Exceptuando a los propios políticos y, quizás, a una porción del gremio periodístico que pudiera padecer una especie de síndrome de Estocolmo hacia esos consumados actores y actrices a quienes, día tras día, tratan de dotar de sentido analizando al detalle sus palabras y hechos, es hoy muy poca la gente que no muestra una abierta desconfianza hacia la clase política. La crisis ha abierto de par en par unas costuras que muy probablemente no estaban tan bien sujetas como nos habían hecho creer. La tentación de arremeter contra la clase dirigente está a flor de piel así como también el riesgo de dar rienda suelta a pulsiones populistas que desemboquen en la entronización del salvapatrias de turno. Un riesgo que un país con la escasa tradición democrática de España muy probablemente no se pueda permitir.
Sin embargo, la decepción, el desencanto, la frustración y hasta la ira no tienen por qué ser necesariamente canalizados en una tensión destructiva, pese a lo poderosa que resulte dicha tentación. Al contrario, la mejor respuesta ante el deterioro de la política –aunque yo preferiría denominarla el poder; hoy, pese a las trabas que se la impone, la política está muy viva en la calle y en la red-, o de la casta que en España la representa, no es otra que la emergencia de una ciudadanía viva, dinámica, activa, que asuma un mayor protagonismo en el devenir de la sociedad en lugar de esperar que sean los políticos quienes, por delegación, se encarguen de todo. Sin un control social efectivo se corre el peligro –hoy evidente- de que éstos se acaben convirtiendo en un fin en sí mismos cuyo máximo objetivo sea su perpetuación en el poder a fin de gozar de las prerrogativas y prebendas que éste brinda.
La alternativa sería, por tanto, el surgimiento de una ciudadanía más responsable y comprometida. Una ciudadanía que se interese por el destino que se le da al dinero que deposita en los bancos y cajas de ahorro y no solo por el interés que recibirá a cambio, que se informe acerca de la procedencia de los artículos que consume y de las condiciones en que fueron producidos y transportados y no solo sobre su relación calidad-precio; una sociedad que se revele lo bastante madura y competente como para exigir una mayor fiscalización sobre el destino que se da al dinero que paga a través de sus impuestos, a través de una transparencia absoluta y de un mayor margen de actuación respecto de lo que cada ciudadano quiere o se niega a financiar.
No basta ya con votar cada cuatro años para a continuación desentenderse hasta las siguientes elecciones. La propia crisis y las nuevas tecnologías dejan en evidencia un sistema, una manera de proceder más propia del siglo XIX que del XXI. A cambio, los ciudadanos deberemos dedicar algo de nuestro tiempo y de nuestros recursos a recuperar para nosotros buena parte del terreno de juego que dejamos en manos de los políticos. Solo entonces podremos exigir con plena justicia el redimensionamiento de la casta política, no ya de sus privilegios, una vez demostremos que estamos dispuestos a asumir una mayor responsabilidad a cambio de obtener más voz en las decisiones que nos afectan.

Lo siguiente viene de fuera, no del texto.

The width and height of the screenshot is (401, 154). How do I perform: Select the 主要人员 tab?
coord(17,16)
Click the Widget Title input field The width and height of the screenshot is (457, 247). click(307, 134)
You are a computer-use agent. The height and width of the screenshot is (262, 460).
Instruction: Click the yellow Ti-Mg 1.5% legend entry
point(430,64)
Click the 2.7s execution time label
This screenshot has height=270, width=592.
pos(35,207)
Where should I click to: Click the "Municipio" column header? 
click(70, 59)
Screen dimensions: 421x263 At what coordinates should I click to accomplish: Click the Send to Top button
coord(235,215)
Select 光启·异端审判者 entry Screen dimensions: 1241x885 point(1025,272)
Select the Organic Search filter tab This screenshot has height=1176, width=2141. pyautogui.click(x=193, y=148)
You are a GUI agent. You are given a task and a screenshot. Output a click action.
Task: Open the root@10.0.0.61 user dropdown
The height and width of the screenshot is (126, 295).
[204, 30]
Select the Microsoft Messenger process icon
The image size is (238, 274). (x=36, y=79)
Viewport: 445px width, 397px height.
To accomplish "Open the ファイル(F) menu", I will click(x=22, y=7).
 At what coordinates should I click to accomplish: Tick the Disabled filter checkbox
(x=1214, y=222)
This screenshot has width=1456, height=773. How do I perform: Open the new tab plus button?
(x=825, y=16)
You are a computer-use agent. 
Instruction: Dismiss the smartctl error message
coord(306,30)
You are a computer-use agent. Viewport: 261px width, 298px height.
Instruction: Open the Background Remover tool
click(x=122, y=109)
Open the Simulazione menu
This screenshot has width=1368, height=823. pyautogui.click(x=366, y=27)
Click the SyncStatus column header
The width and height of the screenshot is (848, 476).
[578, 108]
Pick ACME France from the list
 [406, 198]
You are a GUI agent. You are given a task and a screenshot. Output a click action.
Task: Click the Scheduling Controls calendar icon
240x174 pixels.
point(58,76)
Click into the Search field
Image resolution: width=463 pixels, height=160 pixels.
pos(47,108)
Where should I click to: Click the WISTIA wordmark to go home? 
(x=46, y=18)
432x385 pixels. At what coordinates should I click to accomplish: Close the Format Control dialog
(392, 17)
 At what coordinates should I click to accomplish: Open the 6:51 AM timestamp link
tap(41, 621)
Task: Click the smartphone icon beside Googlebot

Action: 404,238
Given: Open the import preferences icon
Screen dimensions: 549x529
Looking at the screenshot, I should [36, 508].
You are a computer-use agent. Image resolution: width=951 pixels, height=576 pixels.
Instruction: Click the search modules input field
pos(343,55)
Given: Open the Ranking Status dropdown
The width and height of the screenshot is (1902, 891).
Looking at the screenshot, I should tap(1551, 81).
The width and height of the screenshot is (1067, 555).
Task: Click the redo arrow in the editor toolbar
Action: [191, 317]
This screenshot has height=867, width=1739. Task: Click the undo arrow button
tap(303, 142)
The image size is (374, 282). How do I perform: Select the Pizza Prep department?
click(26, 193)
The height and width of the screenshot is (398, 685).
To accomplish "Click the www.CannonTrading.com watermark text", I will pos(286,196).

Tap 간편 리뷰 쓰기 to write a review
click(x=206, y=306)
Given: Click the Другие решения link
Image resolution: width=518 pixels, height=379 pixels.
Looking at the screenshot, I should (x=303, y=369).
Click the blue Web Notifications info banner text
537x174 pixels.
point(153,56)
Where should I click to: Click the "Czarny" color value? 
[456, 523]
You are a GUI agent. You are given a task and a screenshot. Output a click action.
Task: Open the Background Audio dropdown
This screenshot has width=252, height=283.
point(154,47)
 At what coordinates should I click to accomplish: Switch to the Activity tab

Mención aparte –aunque perfectamente ilustrativa del estado de cosas que aquí propongo- merece la situación de la cultura ante el fin, o drástica reducción, de la era de las subvenciones públicas. En primer lugar se echa en falta algo de autocrítica por parte de los responsables y beneficiarios acerca del modo como se ha repartido el dinero público a los denominados creadores durante todos estos años. Ello hace que la extendida sospecha sobre prácticas clientelistas, si no directamente corruptas, no se haya desvanecido lo que dificulta y mucho la labor de defenderlas ante el ciudadano de a pie.
Pero es que la cultura amamantada con el dinero público corre siempre el riesgo de devenir complaciente y, a la postre, amanerada –algo no muy distinto de lo que durante este tiempo les ha ocurrido también a los sindicatos-. Ha llegado la hora de que los auténticos creadores de este país den un paso hacia adelante y empiecen a crear una cultura afilada, crítica, incómoda, libre, que conecte con la realidad de la gente, sin ataduras ni sumisiones. Una cultura que se adapte a las necesidades de los nuevos tiempos, que brote de la sociedad y que ofrezca un espíritu de guerrilla, que resulte realmente dañina para con los abusos de poder y que supla con un mayor compromiso e intensidad la falta de medios a la que se ve abocada. Como ocurre tan a menudo la situación de la cultura –y no tanto de los indicadores económicos, que a menudo funcionan como una cortina de humo- serviría como paradigma de la situación en que hoy permanece sumida la sociedad española.